[Required work] No pictures go into the copy. Write out every line below exactly.

[The input]
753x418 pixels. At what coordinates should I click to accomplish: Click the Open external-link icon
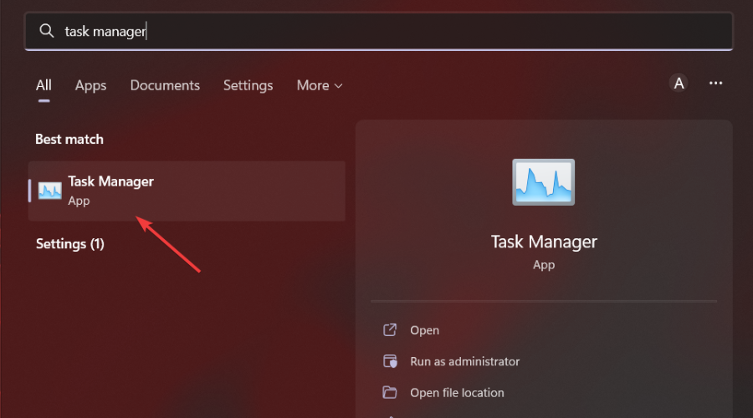[389, 330]
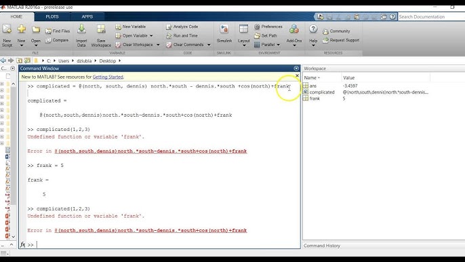Viewport: 465px width, 262px height.
Task: Switch to the PLOTS tab
Action: 52,17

[Task answer]
753x418 pixels. At what coordinates should I click to accomplish: Click the Open external-link icon
[389, 330]
Viewport: 465px width, 262px height.
Task: Switch to the PLOTS tab
Action: 52,17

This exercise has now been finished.